Taylor points out a flaw in Jefferson’s approach to
“building the state’s education from the top down.” The new university would
open but it would have too few students who came prepared for university-level
work. “The faculty chairman later lamented, ‘There are many students … who are
incapable of writing a sentence in English correctly.’ Jefferson conceded that
the students consisted of ‘shameful Latinists … such as we will certainly
refuse as soon as we can get … better schools.’” To that, Taylor adds: “But how
could Virginia obtain better schools when it would spend so little on them?” (191).
When the University of Virginia first opened in March 1825,
Jefferson “praised the students [only 60 of them] as ‘a very fine parcel of
young men,’ but conceded that they ‘come in generally most wretchedly prepared.’”
Taylor writes: “The University paid a high price for lack of good preparatory
schools in Virginia. The Visitors suspended entrance requirements in
mathematics and Latin to accept every paying customer…. The lax admissions
standards compelled professors to engage in remedial education better suited to
an academy” (262).
You walk in the
footsteps
To quote “there is nothing new under the sun” is only
intended to observe that the education issues of long ago often look familiar.
But it would be cynical to suggest we are doing little more than rehashing old
debates, and that is not my point. The larger lesson I take from Taylor’s book
is how central education was to a great (and yes, flawed) figure like Jefferson.

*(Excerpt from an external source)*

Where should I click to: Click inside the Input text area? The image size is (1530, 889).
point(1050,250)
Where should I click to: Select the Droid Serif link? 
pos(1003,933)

Central to our well-being as a people.
Let us recognize our current and future education leaders,
those of you willing to tackle the important questions for our state (and our
country) as to how best to educate the next generation, how to pay for it, and
what ought to be the true purpose of our public schools: you walk in the
footsteps of Thomas Jefferson and others who understood this. You are not
alone. You are part of a noble tradition, in your passion and in your
commitment, to make education a priority.